▶ _LISTING_
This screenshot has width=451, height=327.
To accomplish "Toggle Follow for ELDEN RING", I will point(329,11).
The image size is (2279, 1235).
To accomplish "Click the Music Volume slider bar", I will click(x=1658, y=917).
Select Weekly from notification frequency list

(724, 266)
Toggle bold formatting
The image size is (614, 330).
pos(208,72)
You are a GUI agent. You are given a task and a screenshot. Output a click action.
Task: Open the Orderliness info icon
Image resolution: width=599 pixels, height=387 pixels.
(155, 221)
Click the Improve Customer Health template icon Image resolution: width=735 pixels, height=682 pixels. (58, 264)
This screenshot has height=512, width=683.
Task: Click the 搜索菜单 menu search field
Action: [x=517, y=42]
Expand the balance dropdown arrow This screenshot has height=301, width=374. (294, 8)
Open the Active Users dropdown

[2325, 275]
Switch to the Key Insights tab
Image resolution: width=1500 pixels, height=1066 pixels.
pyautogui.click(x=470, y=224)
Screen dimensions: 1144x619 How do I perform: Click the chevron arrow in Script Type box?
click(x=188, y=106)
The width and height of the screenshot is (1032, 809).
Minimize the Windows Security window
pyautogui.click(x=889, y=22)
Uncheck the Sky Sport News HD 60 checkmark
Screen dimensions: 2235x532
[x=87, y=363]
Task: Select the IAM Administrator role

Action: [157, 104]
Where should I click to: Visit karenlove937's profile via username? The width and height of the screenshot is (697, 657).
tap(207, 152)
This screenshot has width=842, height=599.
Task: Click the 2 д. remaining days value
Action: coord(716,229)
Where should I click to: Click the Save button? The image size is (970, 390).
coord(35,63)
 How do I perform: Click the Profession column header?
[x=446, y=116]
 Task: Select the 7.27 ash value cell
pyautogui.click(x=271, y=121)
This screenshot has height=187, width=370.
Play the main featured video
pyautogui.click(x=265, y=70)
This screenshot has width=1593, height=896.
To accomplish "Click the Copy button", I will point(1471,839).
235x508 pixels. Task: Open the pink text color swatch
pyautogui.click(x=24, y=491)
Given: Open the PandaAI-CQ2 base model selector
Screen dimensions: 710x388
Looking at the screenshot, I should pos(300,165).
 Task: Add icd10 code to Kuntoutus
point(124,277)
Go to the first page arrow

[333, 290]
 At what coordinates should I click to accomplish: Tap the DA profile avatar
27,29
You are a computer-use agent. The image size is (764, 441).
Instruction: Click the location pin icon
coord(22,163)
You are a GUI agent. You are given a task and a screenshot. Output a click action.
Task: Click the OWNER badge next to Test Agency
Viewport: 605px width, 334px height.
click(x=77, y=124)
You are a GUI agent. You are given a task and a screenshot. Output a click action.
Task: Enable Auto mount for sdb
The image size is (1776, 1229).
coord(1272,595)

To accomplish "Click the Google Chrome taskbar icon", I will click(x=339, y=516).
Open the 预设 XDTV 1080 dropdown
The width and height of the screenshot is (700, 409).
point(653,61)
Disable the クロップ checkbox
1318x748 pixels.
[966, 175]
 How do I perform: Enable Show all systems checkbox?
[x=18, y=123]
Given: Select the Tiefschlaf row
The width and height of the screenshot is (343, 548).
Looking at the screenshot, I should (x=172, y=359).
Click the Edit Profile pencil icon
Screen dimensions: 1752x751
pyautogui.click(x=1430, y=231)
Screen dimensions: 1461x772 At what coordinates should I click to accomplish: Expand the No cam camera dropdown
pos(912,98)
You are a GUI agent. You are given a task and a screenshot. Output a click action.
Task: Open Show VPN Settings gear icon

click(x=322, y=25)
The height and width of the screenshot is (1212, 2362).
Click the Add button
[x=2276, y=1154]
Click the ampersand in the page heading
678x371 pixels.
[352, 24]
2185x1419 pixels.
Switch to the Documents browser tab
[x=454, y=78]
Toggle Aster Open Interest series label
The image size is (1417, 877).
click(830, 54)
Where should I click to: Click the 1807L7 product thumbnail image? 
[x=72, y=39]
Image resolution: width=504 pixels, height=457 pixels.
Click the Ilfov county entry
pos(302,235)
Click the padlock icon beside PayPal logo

▶ _TASK TO COMPLETE_
Copy all of the lines above, character for character, without changing anything.

▶ _RESPONSE FOR THIS EXERCISE_
This screenshot has width=451, height=327.
To accomplish "Toggle Follow for ELDEN RING", I will point(329,11).
The image size is (2279, 1235).
To accomplish "Click the Music Volume slider bar", I will click(x=1658, y=917).
Select Weekly from notification frequency list

(724, 266)
Toggle bold formatting
The image size is (614, 330).
pos(208,72)
You are a GUI agent. You are given a task and a screenshot. Output a click action.
Task: Open the Orderliness info icon
Image resolution: width=599 pixels, height=387 pixels.
(155, 221)
Click the Improve Customer Health template icon Image resolution: width=735 pixels, height=682 pixels. (58, 264)
This screenshot has height=512, width=683.
Task: Click the 搜索菜单 menu search field
Action: [x=517, y=42]
Expand the balance dropdown arrow This screenshot has height=301, width=374. (294, 8)
Open the Active Users dropdown

[2325, 275]
Switch to the Key Insights tab
Image resolution: width=1500 pixels, height=1066 pixels.
pyautogui.click(x=470, y=224)
Screen dimensions: 1144x619 How do I perform: Click the chevron arrow in Script Type box?
click(x=188, y=106)
The width and height of the screenshot is (1032, 809).
Minimize the Windows Security window
pyautogui.click(x=889, y=22)
Uncheck the Sky Sport News HD 60 checkmark
Screen dimensions: 2235x532
[x=87, y=363]
Task: Select the IAM Administrator role

Action: [157, 104]
Where should I click to: Visit karenlove937's profile via username? The width and height of the screenshot is (697, 657).
tap(207, 152)
This screenshot has width=842, height=599.
Task: Click the 2 д. remaining days value
Action: coord(716,229)
Where should I click to: Click the Save button? The image size is (970, 390).
coord(35,63)
 How do I perform: Click the Profession column header?
[x=446, y=116]
 Task: Select the 7.27 ash value cell
pyautogui.click(x=271, y=121)
This screenshot has height=187, width=370.
Play the main featured video
pyautogui.click(x=265, y=70)
This screenshot has width=1593, height=896.
To accomplish "Click the Copy button", I will point(1471,839).
235x508 pixels. Task: Open the pink text color swatch
pyautogui.click(x=24, y=491)
Given: Open the PandaAI-CQ2 base model selector
Screen dimensions: 710x388
Looking at the screenshot, I should pos(300,165).
 Task: Add icd10 code to Kuntoutus
point(124,277)
Go to the first page arrow

[333, 290]
 At what coordinates should I click to accomplish: Tap the DA profile avatar
27,29
You are a computer-use agent. The image size is (764, 441).
Instruction: Click the location pin icon
coord(22,163)
You are a GUI agent. You are given a task and a screenshot. Output a click action.
Task: Click the OWNER badge next to Test Agency
Viewport: 605px width, 334px height.
click(x=77, y=124)
You are a GUI agent. You are given a task and a screenshot. Output a click action.
Task: Enable Auto mount for sdb
The image size is (1776, 1229).
coord(1272,595)

To accomplish "Click the Google Chrome taskbar icon", I will click(x=339, y=516).
Open the 预设 XDTV 1080 dropdown
The width and height of the screenshot is (700, 409).
point(653,61)
Disable the クロップ checkbox
1318x748 pixels.
[966, 175]
 How do I perform: Enable Show all systems checkbox?
[x=18, y=123]
Given: Select the Tiefschlaf row
The width and height of the screenshot is (343, 548).
Looking at the screenshot, I should (x=172, y=359).
Click the Edit Profile pencil icon
Screen dimensions: 1752x751
pyautogui.click(x=1430, y=231)
Screen dimensions: 1461x772 At what coordinates should I click to accomplish: Expand the No cam camera dropdown
pos(912,98)
You are a GUI agent. You are given a task and a screenshot. Output a click action.
Task: Open Show VPN Settings gear icon

click(x=322, y=25)
The height and width of the screenshot is (1212, 2362).
Click the Add button
[x=2276, y=1154]
Click the ampersand in the page heading
678x371 pixels.
[352, 24]
2185x1419 pixels.
Switch to the Documents browser tab
[x=454, y=78]
Toggle Aster Open Interest series label
The image size is (1417, 877).
click(830, 54)
Where should I click to: Click the 1807L7 product thumbnail image? 
[x=72, y=39]
Image resolution: width=504 pixels, height=457 pixels.
Click the Ilfov county entry
pos(302,235)
Click the padlock icon beside PayPal logo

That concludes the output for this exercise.